Even if there is room for discretion regarding the scope of restitution disposition by the Defendant, considering the following: (a) the purpose and purport of Article 57(1) of the former National Health Insurance Act; and (b) the need for public interest to strictly control and manage medical care benefit costs in order to promote the soundness of the finance of national health insurance; and (c) ensure operational transparency, it cannot be deemed that the public interest intended to achieve the disposition of this case is smaller than the disadvantage the Plaintiff
On the other hand, the Ministry of Health and Welfare’s guidelines on on on-site investigations of medical care institutions (see January 2017) provides that where false or unjust claims are confirmed during the investigation process following a request for an investigation, an on-site investigation shall be conducted within a maximum of 36 months based on the most recent amount of medical treatment provided from the date of issuance of the order for investigation, and where the period of request for investigation includes 36 months prior to the latest payment month, the relevant month shall confirm whether a request for unfair claims is made in the field investigation
However, the above guidelines are based on Article 97(2) of the National Health Insurance Act and Article 32(2) of the Medical Care Assistance Act, and there is no external binding law as an internal administrative guidelines setting the method or standards for handling affairs. Furthermore, the above guidelines also allow an investigation into the period prior to 36 months, and do not limit the authority to recover medical care benefit costs to three years. Moreover, there is no evidence to deem that there is an internal practice of disposing of medical care benefit costs within the period of three years to the extent that the principle of self-regulation is applied.
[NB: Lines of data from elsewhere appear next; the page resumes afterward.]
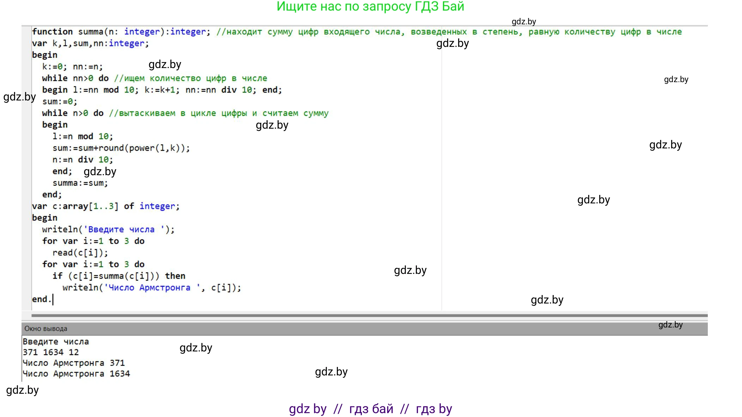Click the purple 'gdz by // гдз бай' footer text
This screenshot has width=742, height=417.
point(370,409)
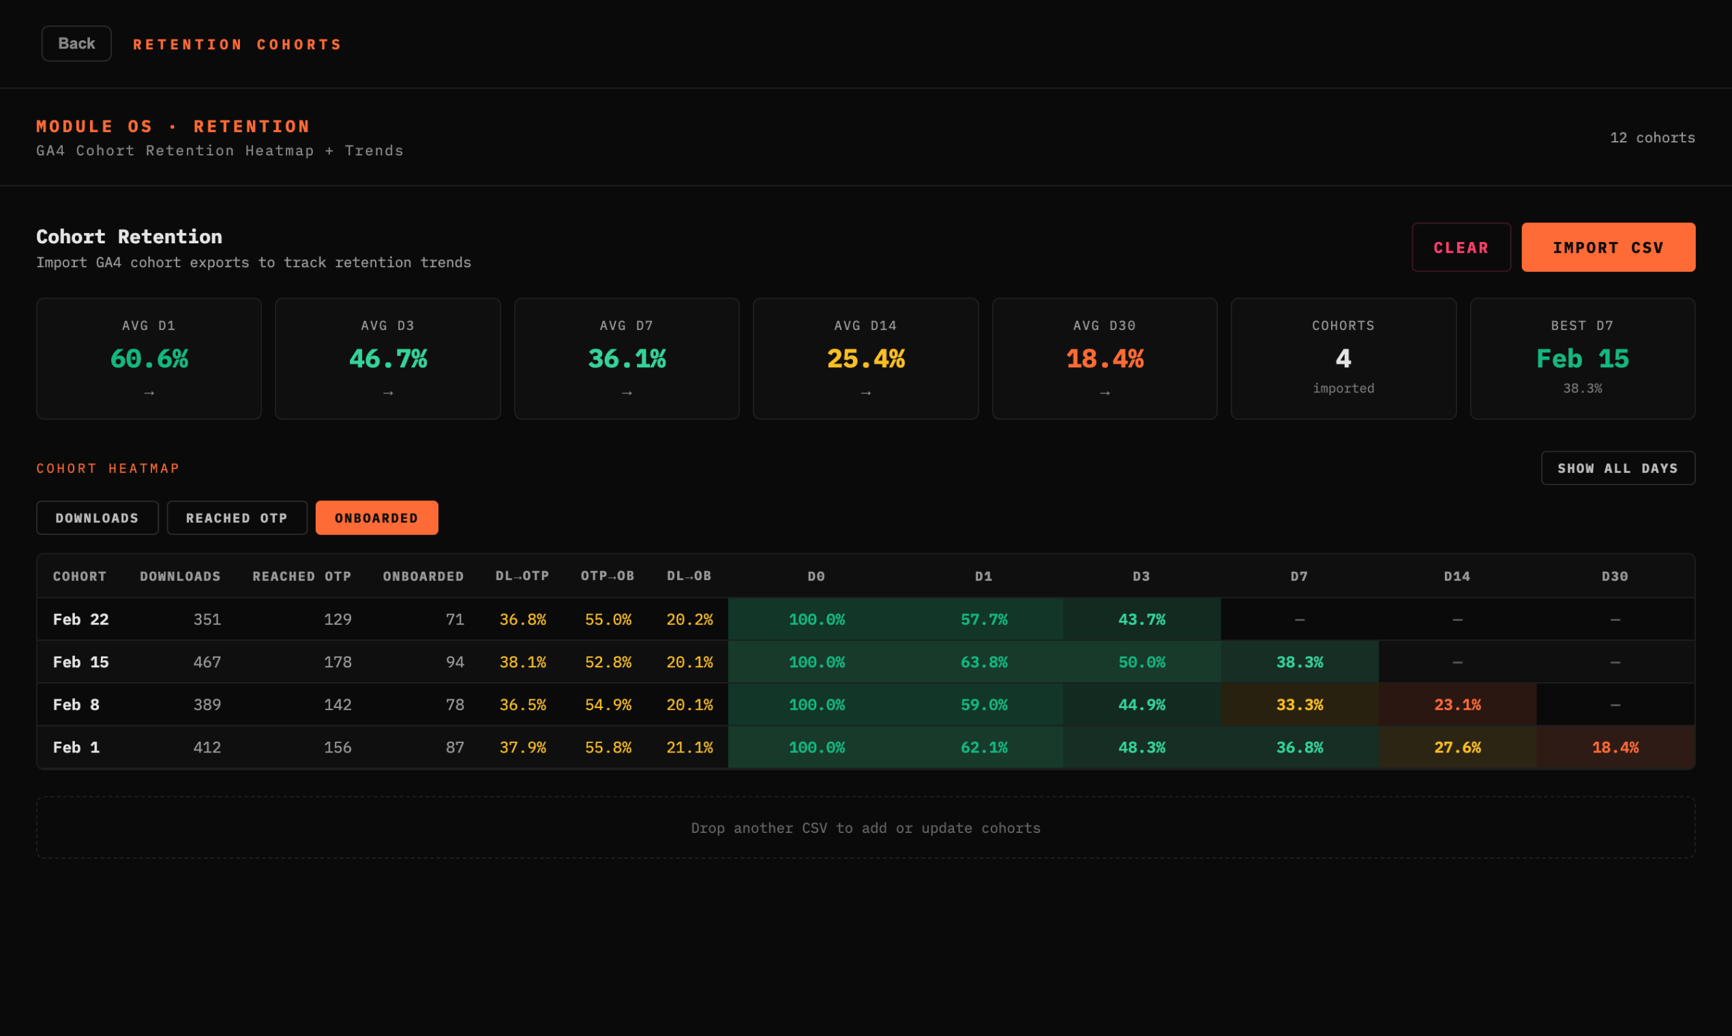The height and width of the screenshot is (1036, 1732).
Task: Click the Avg D7 trend arrow
Action: (x=626, y=393)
Therefore, the fact that the instant disposition, which is the extinctive prescription period of the right to recover medical care benefit costs, is subject to more than 10 years, does not necessarily mean that it is unlawful because it deviates from and abused discretion. The Plaintiff’s assertion on this part is without merit.
3. Conclusion
Since the judgment of the first instance is justifiable, the plaintiff's appeal is dismissed as it is without merit.